From the therapeutic point of view escitalopram and citalopram are the same; the difference between them resides on the isomers, pharmacologically citalopram is named as R,S-citalopram and escitalopram is named as S-citalopram.
citalopram and escitalopram are selective serotonin reuptake inhibitors (SSRIs) and widely used antidepressants. Citalopram is a racemic mixture, whereas escitalopram is its S-enantiomer. Both agents have similar profiles of clinical efficacy and side effects. PubChem
Binding of R‐citalopram at the allosteric site on the 5‐HT transporter decreases the time that S‐citalopram occupies the primary site. article
Since citalopram is a racemic mixture and being S-citalopram the active ingredient, one might attempt to think that escitalopram that only has S-citalopram to be better or superior, when in fact, in terms of efficiency they are completely the same with escitalopram being prescribed with half the dosage of the citalopram for the same therapeutic effect, but the efficiency remains the same. In terms of potency, escitalopram, indeed, is far much potent than citalopram for that same reason.
Presently, the claims about clinically relevant superiority of escitalopram over citalopram in short-to-medium term treatment of major depressive disorder are not supported by evidence other article
As one can see, the SERT occupancy is practically the same for 5 mg of escitalopram that corresponds to 10 mg of citalopram and also identical for 10 mg of escitalopram that corresponds to 20 mg of citalopram.

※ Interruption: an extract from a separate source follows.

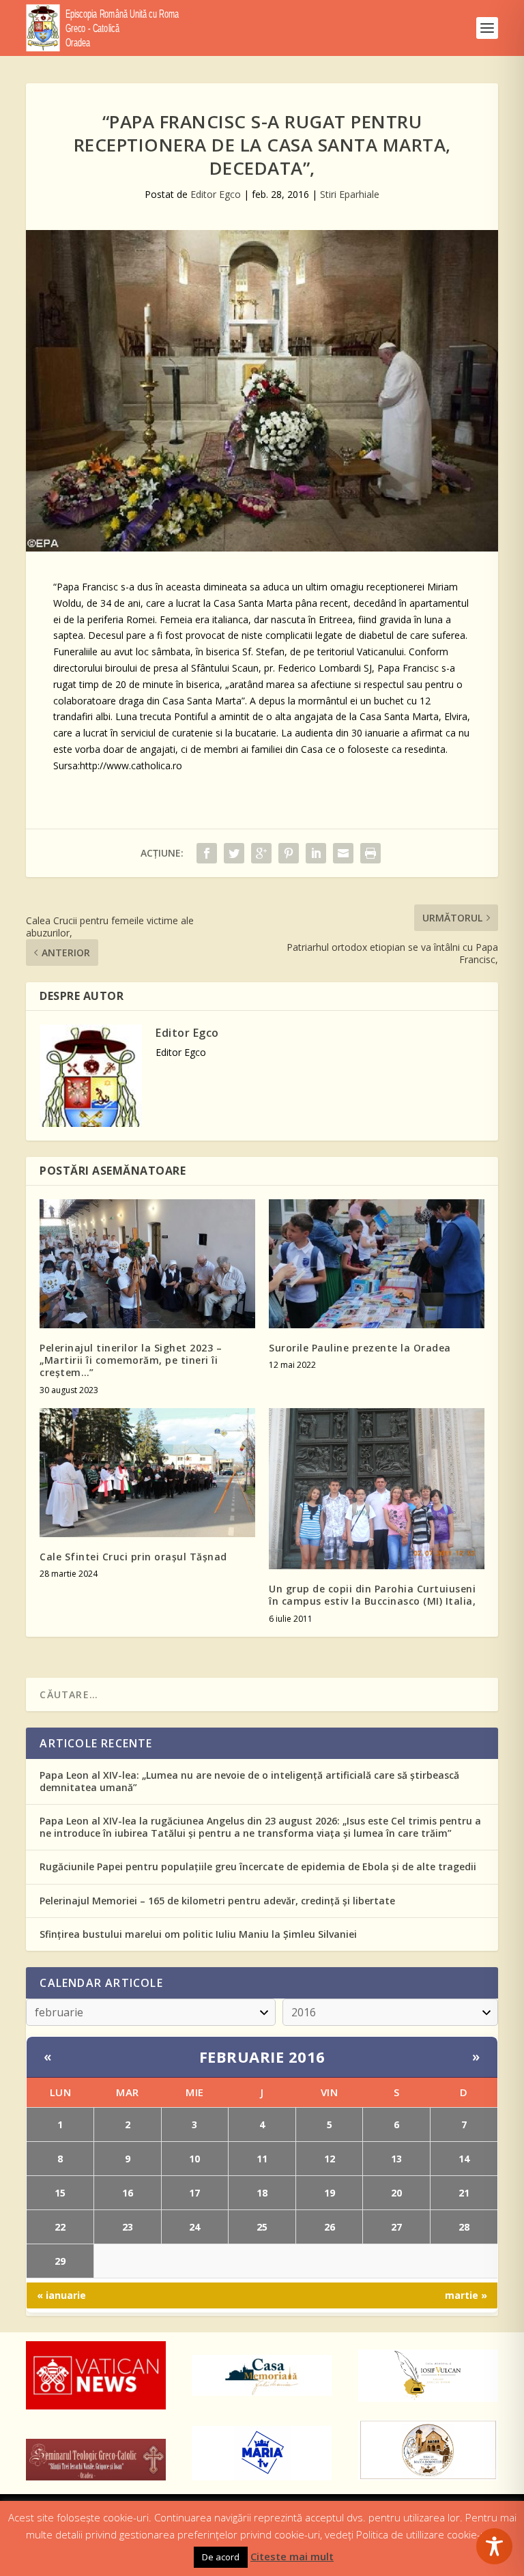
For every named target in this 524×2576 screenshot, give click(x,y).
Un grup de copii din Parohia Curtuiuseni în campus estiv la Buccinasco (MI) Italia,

Once R‐citalopram can act with a similar mechanism as a competitive antagonist in this case, it is important to remember that those don't affect the Emax, what just happens is that more concentration is needed to achieve the same effect; also, toxicologically, it is possible to exist some differences that might be interesting to note and those be a choice factor between one and the other, however therapeutically there are none, because -kinetically they are very well studied and design to have a proportional response.
Without excluding your research, when we take a closer look, we read things like
A pooled analysis from 4 trials showed a significant superiority of escitalopram versus citalopram,9 and this has been confirmed in a direct comparison of escitalopram and citalopram in severely depressed patients.23
and then we go to articles 9 and 23, and not surprisingly the metrics that they used to use the word [superior] and better "efficacy" was based on MADRS (Montgomery-Asberg Depression Rating Scale) furthermore article 23 aims to conclude this
The MADRS score decreased more in the escitalopram than in the citalopram arm (–22.4±12.9 versus –20.3±12.7; P<0.05)
and by those two points they won the champions league and conclude superiority :) and the story is all the same in all the reports they cite, for instance
There was a significant difference in response between escitalopram and citalopram (56 vs. 41%, respectively, p = 0.007)
Everytime based upon a metrics of MADRS and in this case with a difference of 15%, which is something... but still it doesn't seem enough to call it superior or that has a better efficacy.
Personally I wouldn't go from there, these metrics are very easy to hack and the results are not so upfront as they state.
Regarding your main question "Why does anybody still prescribe Citalopram with Escitalopram available", I'd give you that, is a good question, if I might say so, they both have equivalent efficiencies; with escitalopram being more potent than citalopram; and of course we can't exclude the fact that all the data suggests that the response from escitalopram (based upon the MADRS metrics point of view) is at least slightly better than citalopram, with that being said, that doesn't mean citalopram is obsolete, it can still be a choice of treatment, however if we exclude pharmacoeconomic factors and other realms of realities such as publicity and commissions, that is a very difficult question to answer, because we can choose between one and the other: with one having a slightly better response than the other (according to MADRS metrics), it's a dilemma.
In my opinion they both do the job, if one does it one week earlier or if there is a difference between them of 2 points according to the MADRS protocol, they still are quite equivalent.